= OBJETIVO PROPOSTO =
Transcreva na íntegra o trecho sobre a vida na vila de Fátima nos anos 1960, sem alterar nenhuma palavra nem a pontuação.

= TRECHO =
►

O foco desse blog é a pesquisa da história do Sertão baiano.

terça-feira, 7 de janeiro de 2020

A simplicidade da vida na vila de Fátima dos anos 1960

Foto, arquivo pessoal de José Elício


Em fins dos anos 1980, José Elício, conhecido por todos como “Zelício de seu Tóta” resolve iniciar o curioso projeto de escrever as suas memórias e o seu ponto de vista dos anos entre a infância e a adolescência vividos na então Vila de Fátima.
Tais registros, cuidadosamente datilografados (escrito ainda com máquinas de escrever) em cerca de trinta páginas, hoje já amareladas em decorrência dos seus mais de trinta anos de existência, são panorama interessantíssimo de como era a vida cotidiana dos nossos antepassados que aqui viviam por aquela época.
É trabalho do historiador colocar filtro sobre as memórias, saber interpretá-las e fazer daquilo o que parece algo muito pessoal de quem escreveu, uma janela panorâmica que nos leva automaticamente ao passado, este inacessível, no sentido mais literal do termo, por definição.
A narrativa de Zelício é um retrato a nos mostrar a vida dos fatimenses do passado. À partir das suas memórias, é possível compreendermos as relações familiares, marcadas pelo patriarcalismo, onde o homem era, ao mesmo tempo, o provedor e a autoridade máxima da casa. Sem me prestar a generalismos toscos, sinto-me confortável para afirmar que aquela geração viveu os rigores de um conservadorismo intenso que, aos olhos da pós-modernidade, pode assumir uma conotação inaceitável.
A forma como as mulheres eram tratadas dá sustentação a isso. Além de uma submissão quase que inconteste, os relatos presentes no referido texto de memórias nos conta essa história com mais detalhes. Segundo Zelício, as moças (nome dado à época para a mulheres jovens, solteiras e virgens) vestiam-se quase sempre com vestidos ou saias. Os vestidos eram confeccionados com muito tecido, avolumando o corpo das jovens abaixo da cintura, enquanto as saias eram acompanhadas de diversas anáguas que se estendiam até os tornozelos, deixando apenas os seus pés à mostra.

◄

= EXTRATO DE DADOS =
►

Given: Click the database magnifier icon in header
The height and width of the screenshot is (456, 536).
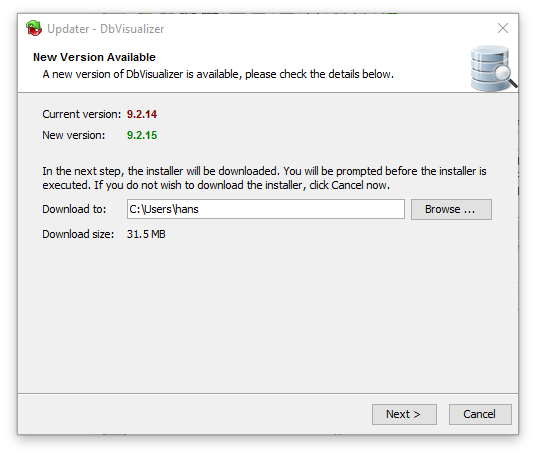Looking at the screenshot, I should pyautogui.click(x=493, y=68).
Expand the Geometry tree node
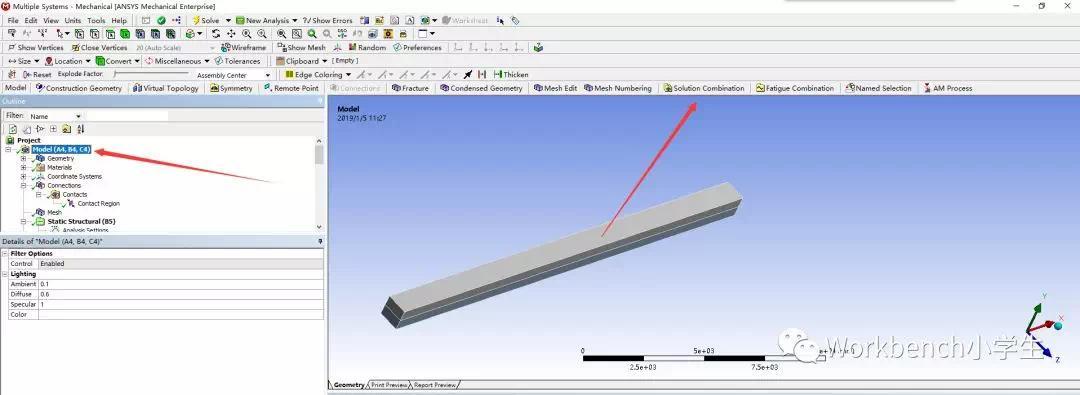The height and width of the screenshot is (395, 1080). point(23,159)
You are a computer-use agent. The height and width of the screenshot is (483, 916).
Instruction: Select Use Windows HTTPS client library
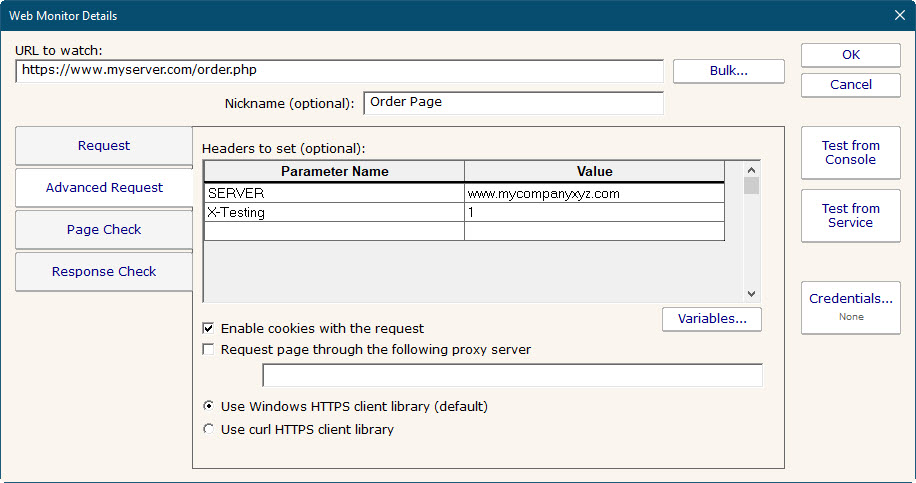[x=209, y=407]
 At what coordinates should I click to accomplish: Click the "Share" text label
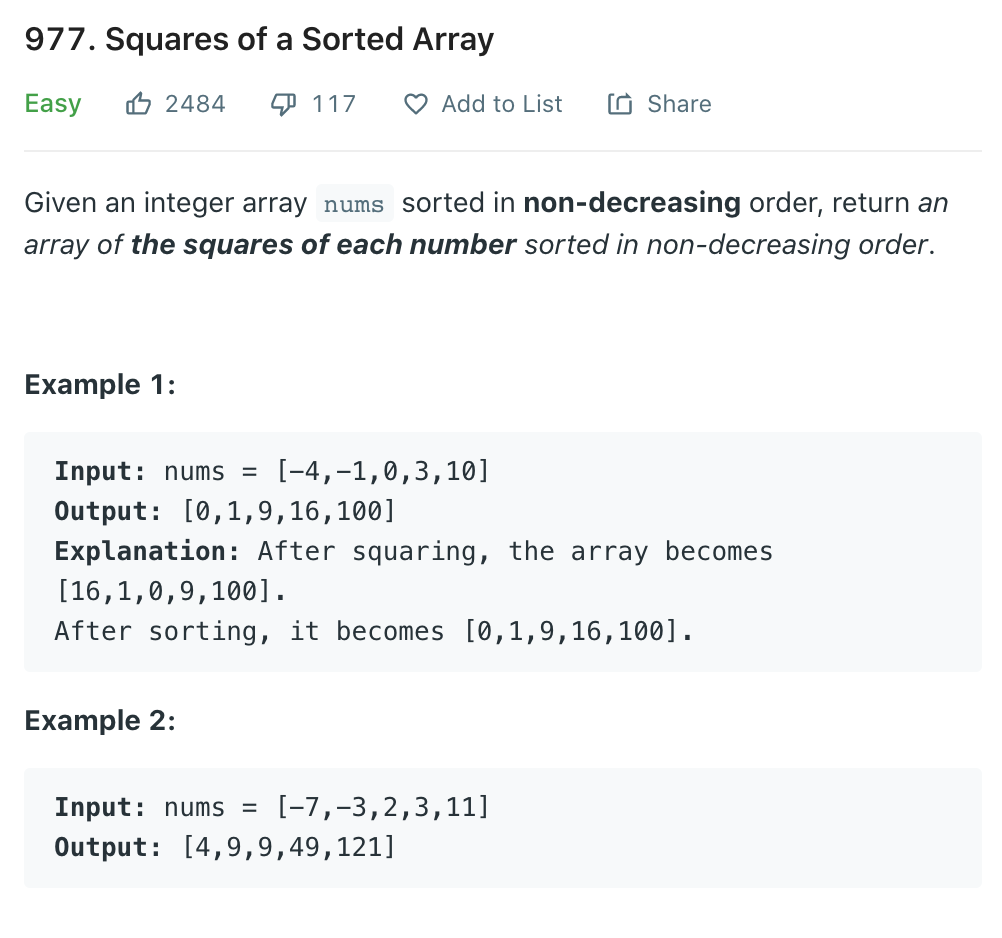click(x=679, y=104)
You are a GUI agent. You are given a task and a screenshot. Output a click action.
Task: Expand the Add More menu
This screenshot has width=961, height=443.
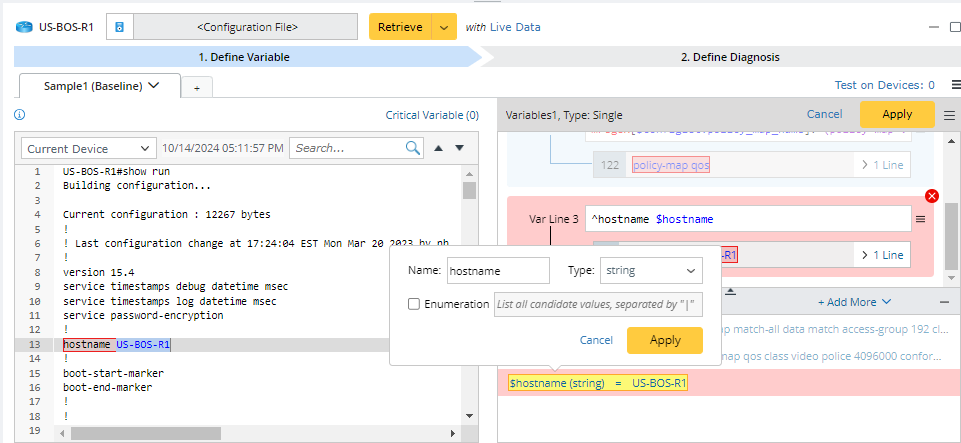(853, 301)
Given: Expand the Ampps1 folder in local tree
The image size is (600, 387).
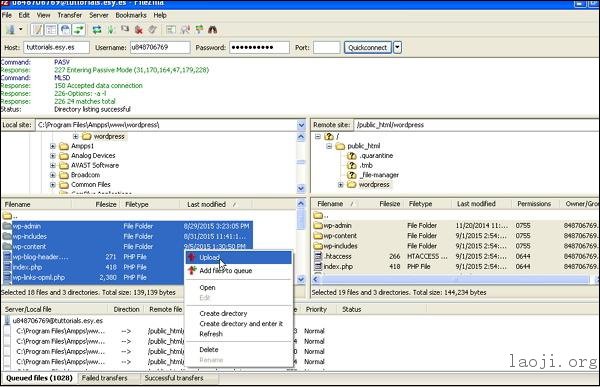Looking at the screenshot, I should 53,146.
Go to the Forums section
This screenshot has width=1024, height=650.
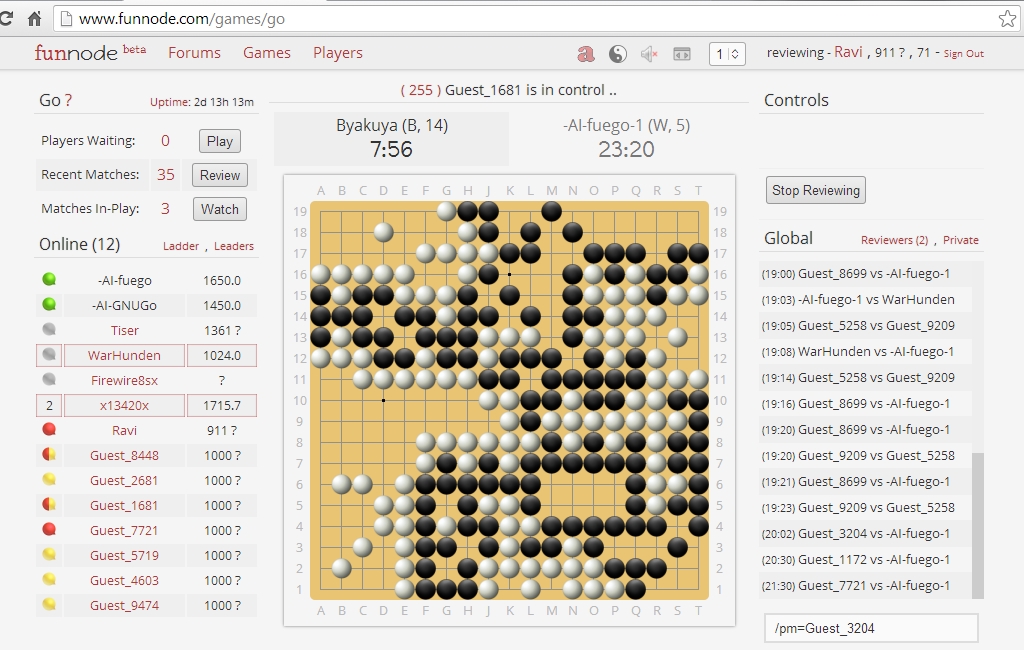pos(194,53)
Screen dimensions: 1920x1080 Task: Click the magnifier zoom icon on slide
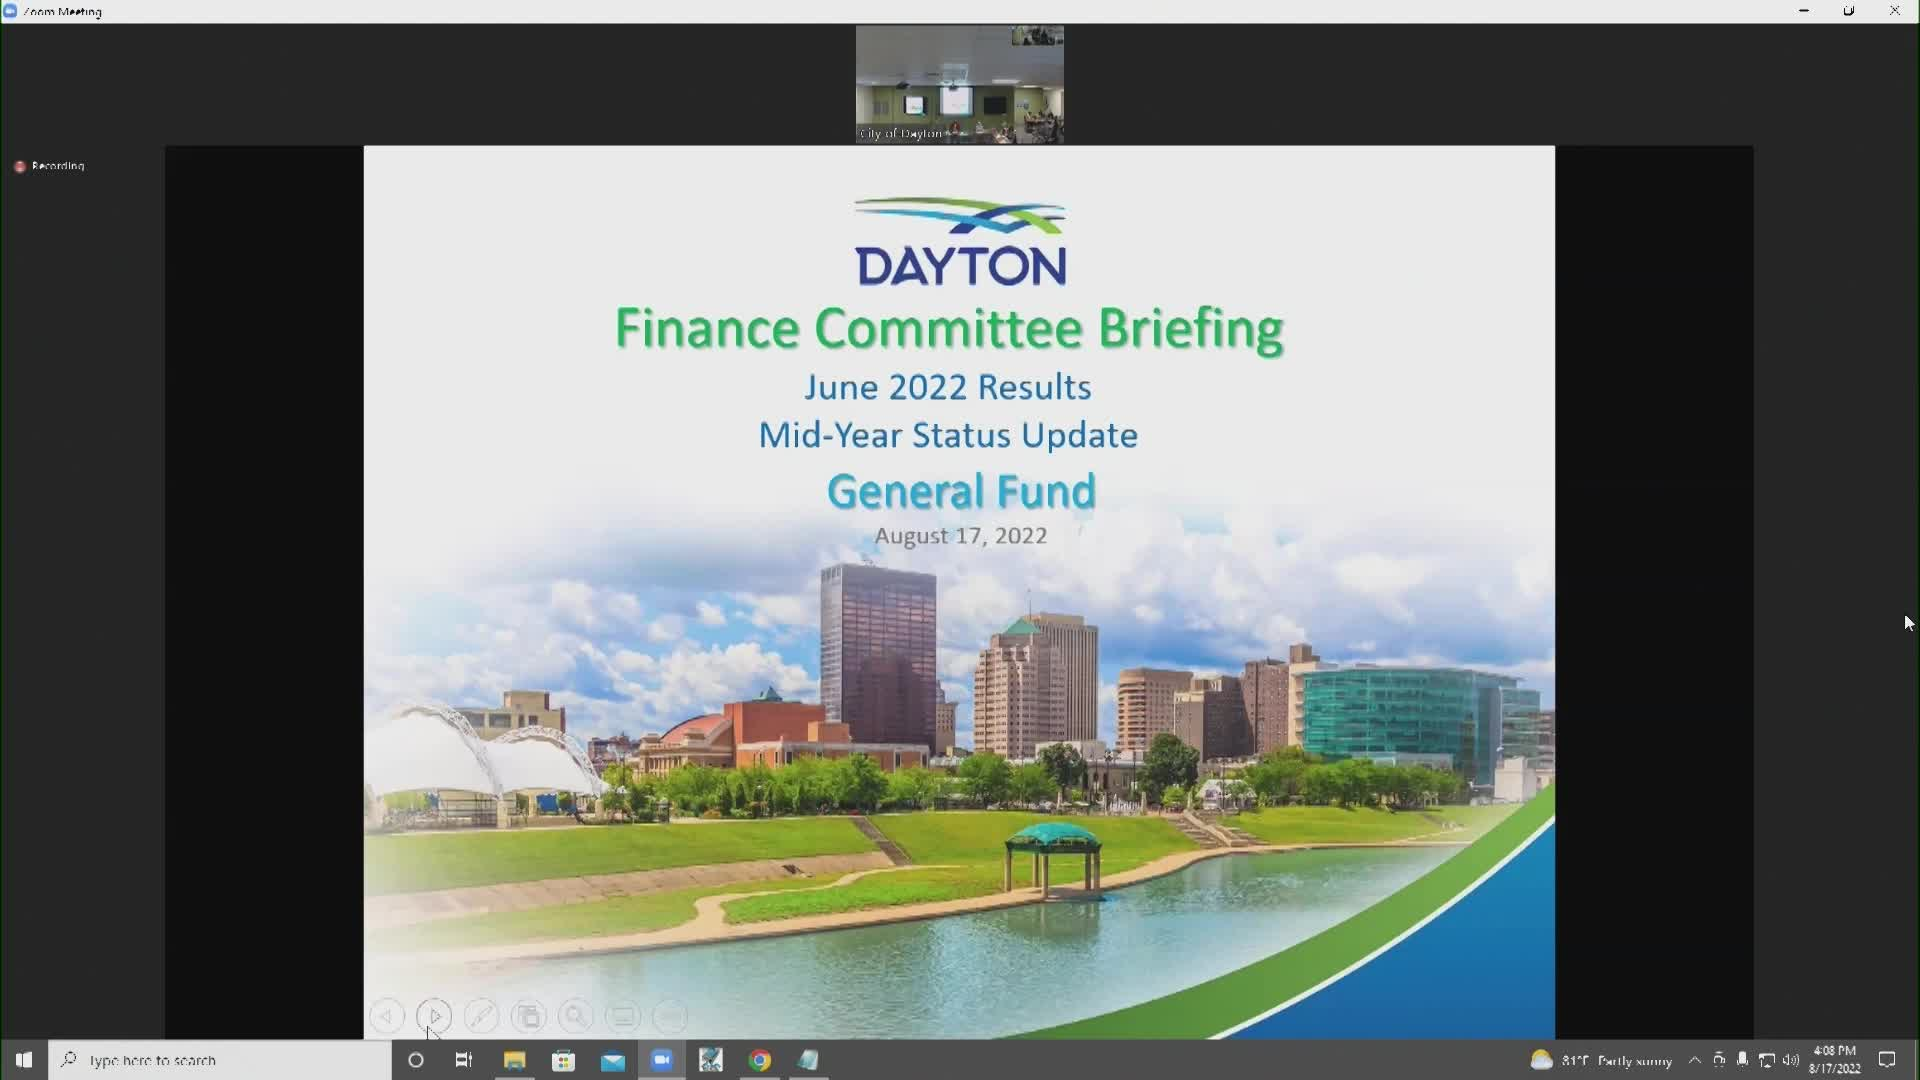click(x=576, y=1017)
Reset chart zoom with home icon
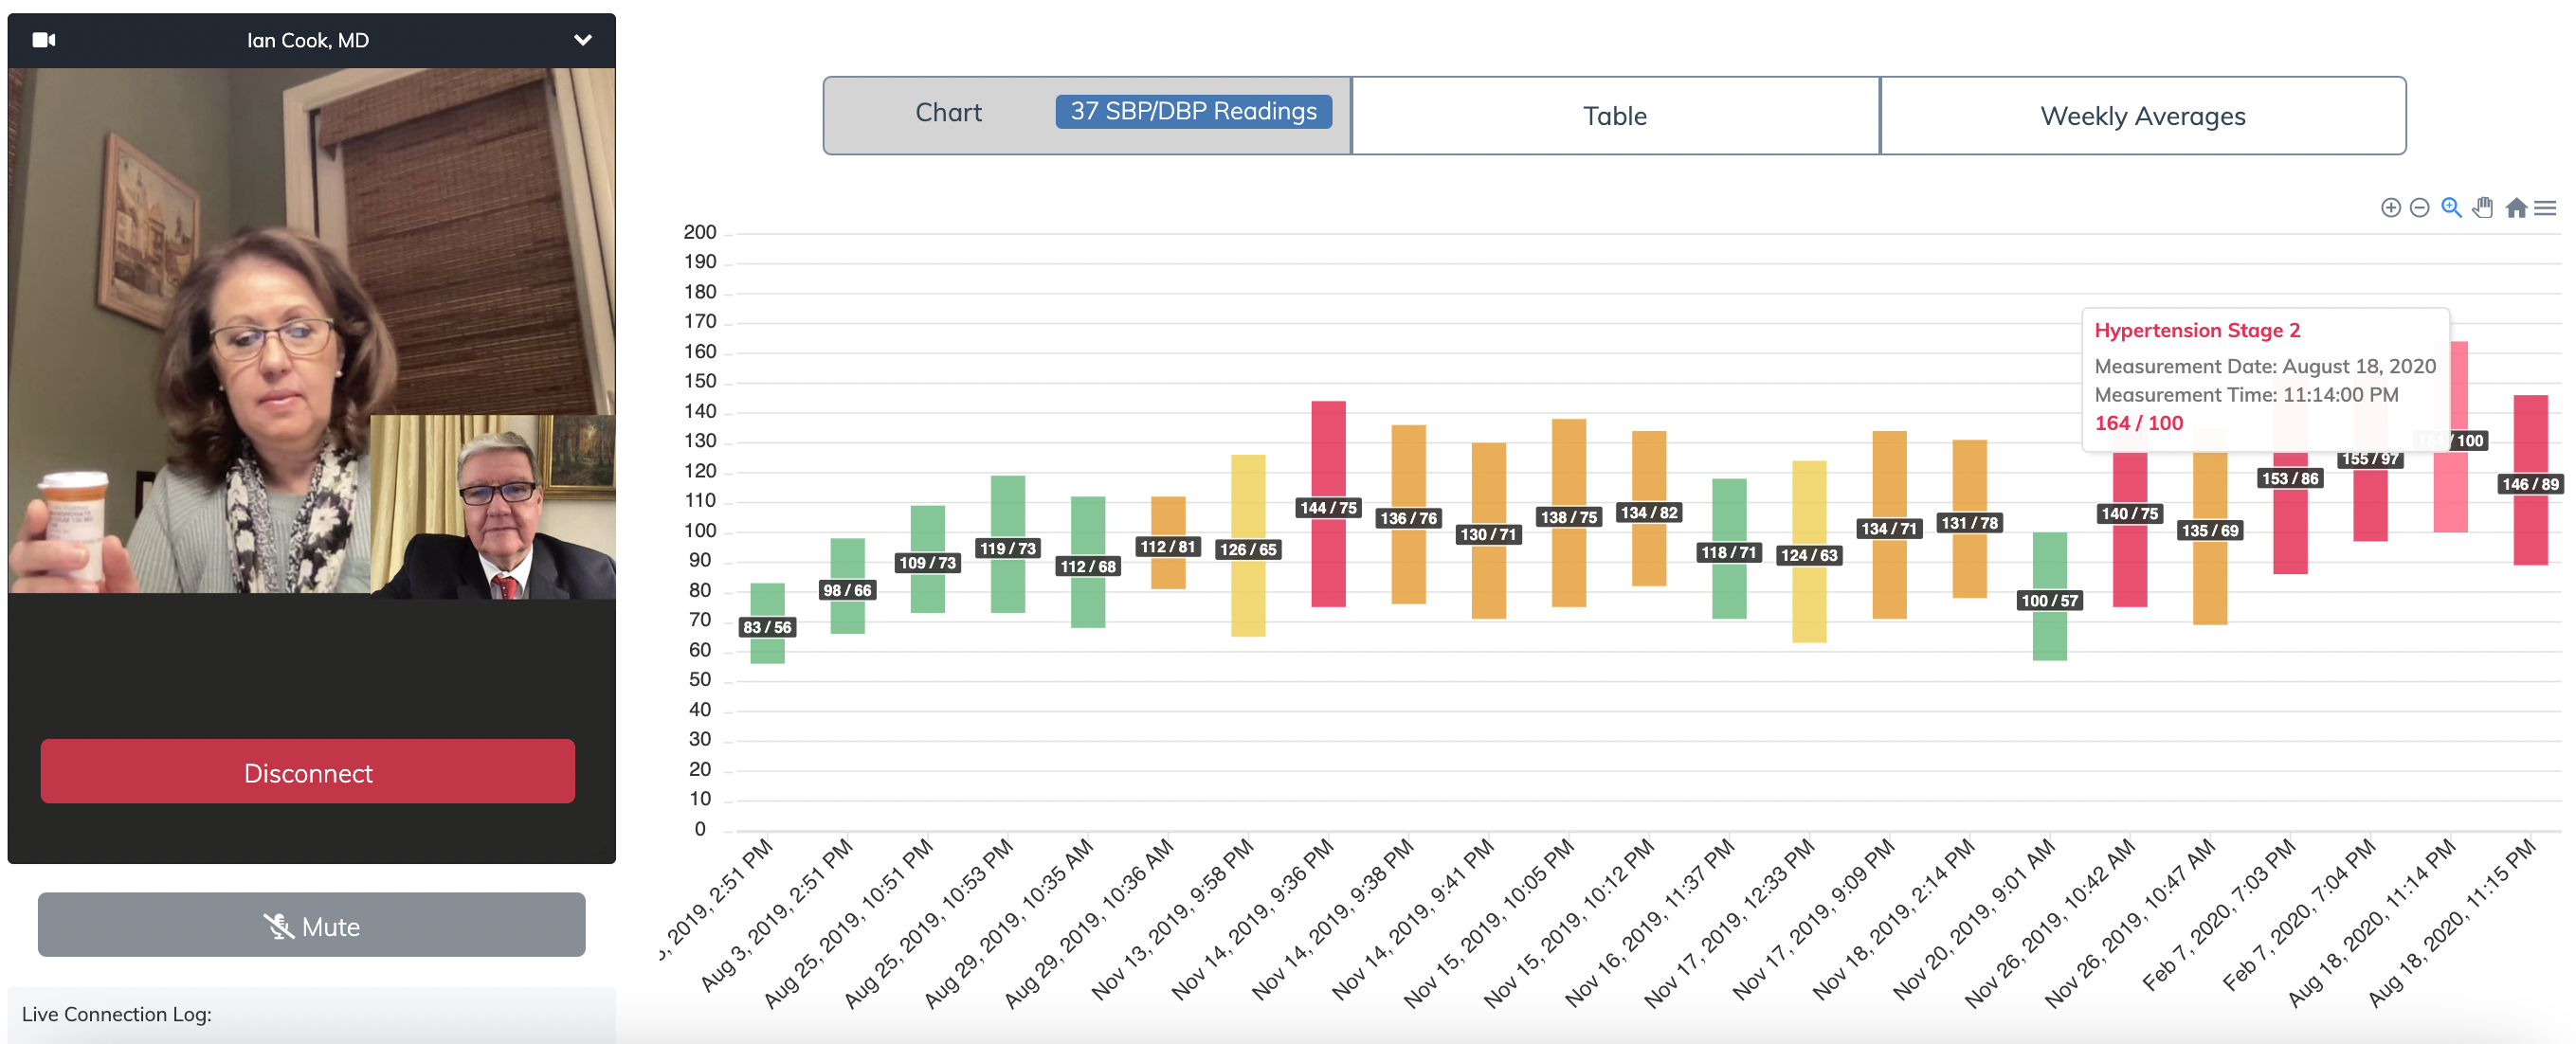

◄

= RESPOSTA DO EXERCÍCIO =
O foco desse blog é a pesquisa da história do Sertão baiano.

terça-feira, 7 de janeiro de 2020

A simplicidade da vida na vila de Fátima dos anos 1960

Foto, arquivo pessoal de José Elício


Em fins dos anos 1980, José Elício, conhecido por todos como “Zelício de seu Tóta” resolve iniciar o curioso projeto de escrever as suas memórias e o seu ponto de vista dos anos entre a infância e a adolescência vividos na então Vila de Fátima.
Tais registros, cuidadosamente datilografados (escrito ainda com máquinas de escrever) em cerca de trinta páginas, hoje já amareladas em decorrência dos seus mais de trinta anos de existência, são panorama interessantíssimo de como era a vida cotidiana dos nossos antepassados que aqui viviam por aquela época.
É trabalho do historiador colocar filtro sobre as memórias, saber interpretá-las e fazer daquilo o que parece algo muito pessoal de quem escreveu, uma janela panorâmica que nos leva automaticamente ao passado, este inacessível, no sentido mais literal do termo, por definição.
A narrativa de Zelício é um retrato a nos mostrar a vida dos fatimenses do passado. À partir das suas memórias, é possível compreendermos as relações familiares, marcadas pelo patriarcalismo, onde o homem era, ao mesmo tempo, o provedor e a autoridade máxima da casa. Sem me prestar a generalismos toscos, sinto-me confortável para afirmar que aquela geração viveu os rigores de um conservadorismo intenso que, aos olhos da pós-modernidade, pode assumir uma conotação inaceitável.
A forma como as mulheres eram tratadas dá sustentação a isso. Além de uma submissão quase que inconteste, os relatos presentes no referido texto de memórias nos conta essa história com mais detalhes. Segundo Zelício, as moças (nome dado à época para a mulheres jovens, solteiras e virgens) vestiam-se quase sempre com vestidos ou saias. Os vestidos eram confeccionados com muito tecido, avolumando o corpo das jovens abaixo da cintura, enquanto as saias eram acompanhadas de diversas anáguas que se estendiam até os tornozelos, deixando apenas os seus pés à mostra.